Please determine how many lines of the material include the word "computer", and respond with nothing but that number.

========

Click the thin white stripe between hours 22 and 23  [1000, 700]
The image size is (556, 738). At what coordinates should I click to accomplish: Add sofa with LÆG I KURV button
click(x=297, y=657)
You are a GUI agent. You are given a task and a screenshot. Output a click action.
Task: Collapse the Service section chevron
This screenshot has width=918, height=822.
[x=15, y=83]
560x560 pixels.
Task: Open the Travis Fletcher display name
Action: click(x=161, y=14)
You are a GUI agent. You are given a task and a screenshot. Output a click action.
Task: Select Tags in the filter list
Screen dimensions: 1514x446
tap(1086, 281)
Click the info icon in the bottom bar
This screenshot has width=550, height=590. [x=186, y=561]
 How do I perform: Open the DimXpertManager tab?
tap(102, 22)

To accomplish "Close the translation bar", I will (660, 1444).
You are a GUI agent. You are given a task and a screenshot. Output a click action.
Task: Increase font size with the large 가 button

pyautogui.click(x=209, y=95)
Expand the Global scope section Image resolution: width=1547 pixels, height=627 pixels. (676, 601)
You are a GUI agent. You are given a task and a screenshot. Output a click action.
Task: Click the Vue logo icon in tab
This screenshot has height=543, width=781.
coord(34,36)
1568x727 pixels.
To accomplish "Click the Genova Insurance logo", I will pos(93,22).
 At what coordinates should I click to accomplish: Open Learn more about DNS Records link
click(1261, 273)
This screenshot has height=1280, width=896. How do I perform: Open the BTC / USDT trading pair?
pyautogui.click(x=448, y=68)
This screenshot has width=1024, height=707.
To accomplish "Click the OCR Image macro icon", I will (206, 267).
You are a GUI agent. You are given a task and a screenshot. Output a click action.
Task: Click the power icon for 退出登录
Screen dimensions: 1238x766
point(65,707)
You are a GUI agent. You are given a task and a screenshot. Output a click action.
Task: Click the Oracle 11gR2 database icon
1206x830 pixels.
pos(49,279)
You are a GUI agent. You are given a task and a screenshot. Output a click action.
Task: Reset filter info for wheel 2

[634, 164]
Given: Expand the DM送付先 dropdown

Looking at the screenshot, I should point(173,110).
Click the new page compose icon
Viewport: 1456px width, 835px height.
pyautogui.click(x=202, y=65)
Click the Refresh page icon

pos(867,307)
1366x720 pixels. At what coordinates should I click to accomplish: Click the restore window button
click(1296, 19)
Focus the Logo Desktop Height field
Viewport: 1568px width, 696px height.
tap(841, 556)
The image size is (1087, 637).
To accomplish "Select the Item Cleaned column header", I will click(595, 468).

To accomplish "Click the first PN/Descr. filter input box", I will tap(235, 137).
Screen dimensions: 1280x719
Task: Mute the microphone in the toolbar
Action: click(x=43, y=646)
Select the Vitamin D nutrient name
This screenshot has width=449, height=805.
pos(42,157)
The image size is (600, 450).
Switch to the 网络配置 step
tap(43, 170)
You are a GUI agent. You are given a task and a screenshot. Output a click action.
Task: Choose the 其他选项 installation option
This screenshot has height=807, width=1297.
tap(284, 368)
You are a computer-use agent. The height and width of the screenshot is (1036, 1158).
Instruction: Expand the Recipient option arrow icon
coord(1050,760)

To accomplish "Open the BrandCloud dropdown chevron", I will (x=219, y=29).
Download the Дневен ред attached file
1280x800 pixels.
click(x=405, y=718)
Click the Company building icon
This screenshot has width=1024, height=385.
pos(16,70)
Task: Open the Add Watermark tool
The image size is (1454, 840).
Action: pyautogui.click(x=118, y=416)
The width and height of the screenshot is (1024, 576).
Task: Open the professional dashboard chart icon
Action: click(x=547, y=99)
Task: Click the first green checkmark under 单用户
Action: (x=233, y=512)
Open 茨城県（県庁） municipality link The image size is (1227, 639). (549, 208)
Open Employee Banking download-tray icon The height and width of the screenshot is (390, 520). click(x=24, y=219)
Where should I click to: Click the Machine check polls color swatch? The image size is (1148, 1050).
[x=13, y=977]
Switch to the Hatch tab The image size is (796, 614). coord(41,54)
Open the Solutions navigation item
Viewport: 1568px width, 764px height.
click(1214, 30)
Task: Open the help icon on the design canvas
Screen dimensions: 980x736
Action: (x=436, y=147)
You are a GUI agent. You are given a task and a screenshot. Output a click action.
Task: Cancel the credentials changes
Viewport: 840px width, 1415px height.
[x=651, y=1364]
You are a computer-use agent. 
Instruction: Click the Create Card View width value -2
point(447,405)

========

## FINISHED TASK:
2